By taking a large number of colour equations, Kœnig, who works in Helmholtz's laboratory, has derived what he considers curves of the three fundamental sensations in a normal-eyed person, and also those of the colour-blind. It may be said that with the colour-blind only two of the fundamental sensations are seen, and therefore only two curves are found, and that these agree in the main with some two of the curves of the three belonging to the normal-eyed.

Fig. 36. Maxwell's Colour-box.

Maxwell was the first to make a definite piece of apparatus for the purpose of obtaining colour equations, and we reproduce from his paper in the Philosophical Transactions of the Royal Society for 18—, a somewhat modified diagram of it.

This apparatus is often known as Maxwell's colour-box, and is in fact a spectroscope reversed. With a collimator and prisms we form a spectrum on the focusing-screen of the camera ([Fig. 6]), by light coming through the slit, and we can obtain light on the distant screen, a patch of any colour, by placing in the spectrum slits as given at [Fig. 30.] If we were to illuminate the slits so placed with white light, and look through the slit of the collimator, we should see the front surface of the first prism illuminated by the mixture of the colours which would, when the light illuminated the collimator slit, have formed one colour patch on the screen. In Maxwell's apparatus, the slits S₁, S₂, S₃ are illuminated by the light reflected from a white card C, placed in the sunshine, the rays passing through them fall on two prisms P₁, P₂, are reflected back again through these prisms by a concave mirror M₃, are received on another mirror M, and fall at E on to the eye. At A is an aperture in the box, letting through white light on to a mirror M₁, which reflects it through a lens L on to M₂, which again reflects it on to M, and so to the eye at E. Thus at E an image of the prisms, and an image of the aperture are seen, and the white light of the latter can be compared with the mixture of the colours formed by the prism passing through S₁, S₂, and S₃.

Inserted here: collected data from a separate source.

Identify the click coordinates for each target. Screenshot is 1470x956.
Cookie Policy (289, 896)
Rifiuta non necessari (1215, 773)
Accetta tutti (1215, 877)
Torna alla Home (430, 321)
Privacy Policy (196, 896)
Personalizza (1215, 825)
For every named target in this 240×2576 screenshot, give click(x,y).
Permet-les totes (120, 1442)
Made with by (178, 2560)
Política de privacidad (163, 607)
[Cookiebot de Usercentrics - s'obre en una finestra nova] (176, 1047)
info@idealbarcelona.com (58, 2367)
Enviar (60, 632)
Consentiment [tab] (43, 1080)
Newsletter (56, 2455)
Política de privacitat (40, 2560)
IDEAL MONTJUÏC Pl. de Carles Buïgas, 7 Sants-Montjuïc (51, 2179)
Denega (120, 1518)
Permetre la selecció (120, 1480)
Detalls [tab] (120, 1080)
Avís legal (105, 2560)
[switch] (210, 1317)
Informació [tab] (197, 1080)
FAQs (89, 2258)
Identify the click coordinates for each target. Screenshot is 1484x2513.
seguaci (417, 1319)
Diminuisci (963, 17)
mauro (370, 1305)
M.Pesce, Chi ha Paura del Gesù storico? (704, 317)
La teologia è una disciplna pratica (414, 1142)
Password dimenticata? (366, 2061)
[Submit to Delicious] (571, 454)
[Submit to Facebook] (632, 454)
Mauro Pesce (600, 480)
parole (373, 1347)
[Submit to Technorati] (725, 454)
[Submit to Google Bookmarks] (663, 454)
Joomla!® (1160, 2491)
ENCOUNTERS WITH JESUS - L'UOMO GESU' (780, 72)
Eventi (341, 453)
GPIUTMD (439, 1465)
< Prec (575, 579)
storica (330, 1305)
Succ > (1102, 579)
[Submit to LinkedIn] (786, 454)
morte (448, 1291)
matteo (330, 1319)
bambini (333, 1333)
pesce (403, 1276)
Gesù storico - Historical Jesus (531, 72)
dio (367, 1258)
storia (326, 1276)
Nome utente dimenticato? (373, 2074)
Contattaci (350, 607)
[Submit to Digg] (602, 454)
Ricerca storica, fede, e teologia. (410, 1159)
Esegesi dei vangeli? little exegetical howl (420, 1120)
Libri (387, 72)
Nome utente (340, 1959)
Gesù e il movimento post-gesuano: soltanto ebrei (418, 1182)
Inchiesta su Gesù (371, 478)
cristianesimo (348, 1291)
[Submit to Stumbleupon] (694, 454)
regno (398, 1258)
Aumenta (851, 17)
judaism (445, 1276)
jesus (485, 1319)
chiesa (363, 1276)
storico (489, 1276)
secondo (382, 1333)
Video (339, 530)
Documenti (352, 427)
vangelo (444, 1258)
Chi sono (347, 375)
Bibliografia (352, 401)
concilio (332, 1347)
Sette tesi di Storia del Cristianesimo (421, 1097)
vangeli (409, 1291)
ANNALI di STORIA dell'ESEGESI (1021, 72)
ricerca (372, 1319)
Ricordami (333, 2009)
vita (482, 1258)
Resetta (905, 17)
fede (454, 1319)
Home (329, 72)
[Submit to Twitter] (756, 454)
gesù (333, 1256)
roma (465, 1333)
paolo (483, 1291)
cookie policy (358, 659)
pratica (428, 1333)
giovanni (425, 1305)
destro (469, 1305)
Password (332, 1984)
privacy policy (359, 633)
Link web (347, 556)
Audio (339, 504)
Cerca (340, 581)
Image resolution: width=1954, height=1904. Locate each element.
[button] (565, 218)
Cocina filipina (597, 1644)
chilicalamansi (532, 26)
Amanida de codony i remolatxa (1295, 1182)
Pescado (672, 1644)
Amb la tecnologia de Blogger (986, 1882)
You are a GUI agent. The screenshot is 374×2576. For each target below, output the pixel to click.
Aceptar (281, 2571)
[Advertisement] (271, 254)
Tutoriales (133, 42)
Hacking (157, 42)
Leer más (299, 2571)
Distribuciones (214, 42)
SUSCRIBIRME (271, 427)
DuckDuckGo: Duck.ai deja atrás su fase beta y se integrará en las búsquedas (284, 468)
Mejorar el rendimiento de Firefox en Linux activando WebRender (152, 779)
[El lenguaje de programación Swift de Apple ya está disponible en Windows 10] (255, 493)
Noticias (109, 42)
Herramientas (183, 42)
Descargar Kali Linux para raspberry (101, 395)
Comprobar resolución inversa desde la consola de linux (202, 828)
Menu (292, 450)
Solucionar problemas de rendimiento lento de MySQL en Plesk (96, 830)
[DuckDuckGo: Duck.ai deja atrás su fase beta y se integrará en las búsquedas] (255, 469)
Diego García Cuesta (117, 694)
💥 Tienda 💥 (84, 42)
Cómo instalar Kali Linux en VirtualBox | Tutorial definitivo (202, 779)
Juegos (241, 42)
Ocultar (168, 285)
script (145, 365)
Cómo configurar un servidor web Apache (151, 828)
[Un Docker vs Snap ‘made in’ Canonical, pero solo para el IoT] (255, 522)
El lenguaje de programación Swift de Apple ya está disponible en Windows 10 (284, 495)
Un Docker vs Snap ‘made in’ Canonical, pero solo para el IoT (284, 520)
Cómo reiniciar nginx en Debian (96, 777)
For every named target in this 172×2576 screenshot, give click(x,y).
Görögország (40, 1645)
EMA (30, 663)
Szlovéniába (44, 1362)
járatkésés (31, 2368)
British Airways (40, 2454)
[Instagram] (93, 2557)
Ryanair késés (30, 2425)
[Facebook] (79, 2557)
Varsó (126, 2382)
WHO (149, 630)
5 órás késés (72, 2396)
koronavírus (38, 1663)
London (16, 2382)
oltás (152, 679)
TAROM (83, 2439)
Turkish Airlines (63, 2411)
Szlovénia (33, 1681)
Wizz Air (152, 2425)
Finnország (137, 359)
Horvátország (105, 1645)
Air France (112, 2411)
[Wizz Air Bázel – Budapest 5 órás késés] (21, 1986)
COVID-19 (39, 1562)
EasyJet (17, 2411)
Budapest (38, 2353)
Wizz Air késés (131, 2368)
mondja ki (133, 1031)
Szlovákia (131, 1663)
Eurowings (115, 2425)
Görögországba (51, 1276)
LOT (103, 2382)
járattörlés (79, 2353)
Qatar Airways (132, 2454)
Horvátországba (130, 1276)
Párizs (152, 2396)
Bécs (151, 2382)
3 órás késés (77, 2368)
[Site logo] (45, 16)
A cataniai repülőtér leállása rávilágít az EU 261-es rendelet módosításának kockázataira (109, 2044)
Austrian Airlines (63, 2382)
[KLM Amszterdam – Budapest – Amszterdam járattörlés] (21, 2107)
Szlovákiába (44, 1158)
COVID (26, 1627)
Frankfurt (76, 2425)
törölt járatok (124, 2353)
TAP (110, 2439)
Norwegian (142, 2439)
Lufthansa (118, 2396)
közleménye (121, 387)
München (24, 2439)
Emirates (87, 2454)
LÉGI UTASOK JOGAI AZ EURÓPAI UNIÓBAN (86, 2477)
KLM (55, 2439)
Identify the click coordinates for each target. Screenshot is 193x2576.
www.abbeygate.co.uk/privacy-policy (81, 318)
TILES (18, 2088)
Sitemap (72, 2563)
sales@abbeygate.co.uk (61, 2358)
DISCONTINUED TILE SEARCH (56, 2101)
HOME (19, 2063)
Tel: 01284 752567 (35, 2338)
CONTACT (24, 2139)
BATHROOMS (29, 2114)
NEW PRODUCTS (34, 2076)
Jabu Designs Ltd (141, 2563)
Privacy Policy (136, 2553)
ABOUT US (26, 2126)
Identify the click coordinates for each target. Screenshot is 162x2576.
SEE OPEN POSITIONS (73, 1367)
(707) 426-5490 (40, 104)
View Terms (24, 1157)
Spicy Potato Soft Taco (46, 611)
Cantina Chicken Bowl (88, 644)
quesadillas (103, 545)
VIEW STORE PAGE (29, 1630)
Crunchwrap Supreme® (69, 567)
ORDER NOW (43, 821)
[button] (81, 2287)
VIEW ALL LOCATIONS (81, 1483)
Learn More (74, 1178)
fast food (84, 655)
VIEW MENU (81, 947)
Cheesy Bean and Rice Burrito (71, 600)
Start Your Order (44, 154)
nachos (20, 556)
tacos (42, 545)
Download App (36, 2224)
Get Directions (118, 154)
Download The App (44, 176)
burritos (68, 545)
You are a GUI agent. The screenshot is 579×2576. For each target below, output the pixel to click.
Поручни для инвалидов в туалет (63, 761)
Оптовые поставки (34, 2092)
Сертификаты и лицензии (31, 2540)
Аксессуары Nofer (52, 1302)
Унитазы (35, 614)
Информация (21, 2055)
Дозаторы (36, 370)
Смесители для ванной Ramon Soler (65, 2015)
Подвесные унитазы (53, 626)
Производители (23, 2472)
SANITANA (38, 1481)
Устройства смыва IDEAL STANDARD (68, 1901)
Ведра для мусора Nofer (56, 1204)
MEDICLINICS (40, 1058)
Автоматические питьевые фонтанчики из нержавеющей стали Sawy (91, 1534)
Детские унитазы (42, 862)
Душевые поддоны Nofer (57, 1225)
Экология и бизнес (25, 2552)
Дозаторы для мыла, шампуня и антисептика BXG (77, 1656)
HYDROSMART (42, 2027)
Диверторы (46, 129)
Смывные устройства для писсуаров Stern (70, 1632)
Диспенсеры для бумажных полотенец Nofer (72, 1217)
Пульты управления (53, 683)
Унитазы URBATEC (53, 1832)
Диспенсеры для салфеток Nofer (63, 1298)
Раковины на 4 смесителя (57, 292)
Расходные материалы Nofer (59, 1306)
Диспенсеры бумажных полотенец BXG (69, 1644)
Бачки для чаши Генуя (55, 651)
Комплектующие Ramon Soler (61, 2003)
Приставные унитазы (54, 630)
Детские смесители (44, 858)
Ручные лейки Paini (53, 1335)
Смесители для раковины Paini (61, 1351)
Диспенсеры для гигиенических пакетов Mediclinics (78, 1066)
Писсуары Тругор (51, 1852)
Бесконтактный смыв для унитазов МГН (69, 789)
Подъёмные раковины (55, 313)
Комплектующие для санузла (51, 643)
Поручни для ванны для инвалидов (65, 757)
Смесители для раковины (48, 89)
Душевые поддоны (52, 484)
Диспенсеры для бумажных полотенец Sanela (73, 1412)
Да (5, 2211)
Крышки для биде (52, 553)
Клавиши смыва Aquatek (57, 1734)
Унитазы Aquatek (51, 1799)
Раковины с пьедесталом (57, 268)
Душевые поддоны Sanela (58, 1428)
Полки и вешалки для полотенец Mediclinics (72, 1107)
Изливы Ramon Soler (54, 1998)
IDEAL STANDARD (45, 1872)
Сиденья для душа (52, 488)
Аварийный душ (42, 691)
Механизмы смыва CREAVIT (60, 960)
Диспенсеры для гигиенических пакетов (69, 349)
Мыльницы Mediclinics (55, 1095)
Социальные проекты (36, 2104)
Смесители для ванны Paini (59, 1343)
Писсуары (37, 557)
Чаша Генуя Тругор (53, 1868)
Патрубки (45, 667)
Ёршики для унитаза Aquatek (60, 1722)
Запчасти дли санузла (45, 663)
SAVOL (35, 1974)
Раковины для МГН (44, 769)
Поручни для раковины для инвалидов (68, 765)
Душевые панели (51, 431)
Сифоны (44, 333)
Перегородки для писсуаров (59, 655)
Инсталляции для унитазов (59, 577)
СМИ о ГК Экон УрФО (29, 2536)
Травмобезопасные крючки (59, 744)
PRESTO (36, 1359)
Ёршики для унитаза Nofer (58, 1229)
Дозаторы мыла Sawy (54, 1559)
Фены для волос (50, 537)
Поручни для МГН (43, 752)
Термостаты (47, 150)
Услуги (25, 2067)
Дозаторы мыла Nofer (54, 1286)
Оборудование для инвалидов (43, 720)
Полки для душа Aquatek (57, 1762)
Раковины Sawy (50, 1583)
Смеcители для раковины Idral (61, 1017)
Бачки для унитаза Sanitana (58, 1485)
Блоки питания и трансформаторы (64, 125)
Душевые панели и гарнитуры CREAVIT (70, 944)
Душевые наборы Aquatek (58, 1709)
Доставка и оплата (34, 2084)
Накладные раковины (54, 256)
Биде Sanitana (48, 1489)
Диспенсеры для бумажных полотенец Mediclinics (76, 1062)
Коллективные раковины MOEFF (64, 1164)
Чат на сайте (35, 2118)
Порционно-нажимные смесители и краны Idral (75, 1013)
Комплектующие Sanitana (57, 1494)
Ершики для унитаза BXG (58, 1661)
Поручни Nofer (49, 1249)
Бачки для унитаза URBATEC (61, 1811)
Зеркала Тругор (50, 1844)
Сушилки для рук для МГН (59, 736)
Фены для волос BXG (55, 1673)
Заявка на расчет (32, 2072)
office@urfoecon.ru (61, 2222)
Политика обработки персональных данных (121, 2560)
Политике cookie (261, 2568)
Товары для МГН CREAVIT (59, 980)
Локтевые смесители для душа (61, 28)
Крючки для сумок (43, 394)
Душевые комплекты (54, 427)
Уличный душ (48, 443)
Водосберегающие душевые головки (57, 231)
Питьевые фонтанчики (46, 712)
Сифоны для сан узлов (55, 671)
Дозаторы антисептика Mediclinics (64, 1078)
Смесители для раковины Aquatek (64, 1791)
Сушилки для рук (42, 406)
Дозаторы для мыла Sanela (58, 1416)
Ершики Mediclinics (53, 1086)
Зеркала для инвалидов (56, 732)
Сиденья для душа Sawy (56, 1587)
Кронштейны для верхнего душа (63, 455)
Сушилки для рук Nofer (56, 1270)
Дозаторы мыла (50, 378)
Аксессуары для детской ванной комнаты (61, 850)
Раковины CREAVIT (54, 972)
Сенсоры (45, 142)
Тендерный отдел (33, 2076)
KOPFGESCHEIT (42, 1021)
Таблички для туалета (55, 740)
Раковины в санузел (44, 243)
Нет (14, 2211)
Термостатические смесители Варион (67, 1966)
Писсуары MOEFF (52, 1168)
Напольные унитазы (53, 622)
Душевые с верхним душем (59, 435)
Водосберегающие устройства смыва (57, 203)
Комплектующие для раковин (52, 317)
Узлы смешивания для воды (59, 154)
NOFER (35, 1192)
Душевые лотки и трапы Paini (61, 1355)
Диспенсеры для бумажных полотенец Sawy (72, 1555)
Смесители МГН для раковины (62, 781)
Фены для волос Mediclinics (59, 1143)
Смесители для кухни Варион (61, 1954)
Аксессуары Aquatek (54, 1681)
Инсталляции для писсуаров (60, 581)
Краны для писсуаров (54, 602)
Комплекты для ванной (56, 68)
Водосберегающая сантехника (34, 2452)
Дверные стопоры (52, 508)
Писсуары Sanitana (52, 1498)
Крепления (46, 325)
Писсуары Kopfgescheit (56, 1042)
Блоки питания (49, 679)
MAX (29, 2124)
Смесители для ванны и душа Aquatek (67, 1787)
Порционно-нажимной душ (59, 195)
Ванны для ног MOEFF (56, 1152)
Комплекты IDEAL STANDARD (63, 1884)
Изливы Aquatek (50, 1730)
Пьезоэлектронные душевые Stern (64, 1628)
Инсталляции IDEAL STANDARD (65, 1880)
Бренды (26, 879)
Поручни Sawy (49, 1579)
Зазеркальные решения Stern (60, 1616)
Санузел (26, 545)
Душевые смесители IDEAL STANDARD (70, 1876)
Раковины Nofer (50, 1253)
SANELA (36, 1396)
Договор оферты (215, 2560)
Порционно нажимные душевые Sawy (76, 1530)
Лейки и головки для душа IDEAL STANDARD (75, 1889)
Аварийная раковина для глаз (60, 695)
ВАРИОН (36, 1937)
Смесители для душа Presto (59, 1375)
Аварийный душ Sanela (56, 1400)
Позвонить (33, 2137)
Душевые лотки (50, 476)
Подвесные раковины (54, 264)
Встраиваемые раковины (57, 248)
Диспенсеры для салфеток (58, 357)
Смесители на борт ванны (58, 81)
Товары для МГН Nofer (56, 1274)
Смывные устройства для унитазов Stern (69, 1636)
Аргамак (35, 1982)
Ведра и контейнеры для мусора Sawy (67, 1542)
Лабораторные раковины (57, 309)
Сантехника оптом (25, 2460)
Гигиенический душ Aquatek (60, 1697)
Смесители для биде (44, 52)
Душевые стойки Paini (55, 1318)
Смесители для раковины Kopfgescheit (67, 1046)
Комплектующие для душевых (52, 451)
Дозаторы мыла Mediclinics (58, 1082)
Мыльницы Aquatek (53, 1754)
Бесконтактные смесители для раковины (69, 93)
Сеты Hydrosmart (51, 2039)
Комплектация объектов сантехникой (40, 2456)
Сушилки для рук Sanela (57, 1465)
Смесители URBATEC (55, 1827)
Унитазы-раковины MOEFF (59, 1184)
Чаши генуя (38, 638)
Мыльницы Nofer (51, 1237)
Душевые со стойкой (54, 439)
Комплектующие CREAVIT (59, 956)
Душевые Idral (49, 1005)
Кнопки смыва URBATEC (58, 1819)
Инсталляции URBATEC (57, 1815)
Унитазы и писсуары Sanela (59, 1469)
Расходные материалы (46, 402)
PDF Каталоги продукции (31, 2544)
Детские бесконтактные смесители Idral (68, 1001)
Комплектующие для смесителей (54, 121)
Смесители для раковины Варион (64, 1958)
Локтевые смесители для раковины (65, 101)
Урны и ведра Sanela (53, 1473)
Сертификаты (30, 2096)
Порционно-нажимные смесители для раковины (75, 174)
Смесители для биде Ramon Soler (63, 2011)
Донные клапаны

Suppose we have one slit S₁, the white light will be decomposed by the prisms, and will be seen at E as light of the same colour as would be seen at S₁, if the light were sent from E to S₁, and so with the other slits. Thus when two or three of the slits are uncovered, the light falling on the eye at E will be a mixture of two or three colours.

There are two drawbacks to the mode of illumination used, one being that the quality of sunlight varies, and therefore colour equations will not be accurately comparable one with the other; and the second is that the light reflected from the card is not absolutely the same in all directions, and it cannot be perpendicularly placed to each of the rays which strike the prisms, after passing through the different slits. This latter is a small objection, and is not of much account, but the first drawback is a more serious one.

Fig. 37.—Maxwell's Curves of Colour Sensations.

With this apparatus, then, Maxwell formed his colour equations, but he fixed as the colours which may be called his standard colours, portions of the spectrum which are certainly not pure, and hence he got curves which are not as perfect as those of Kœnig.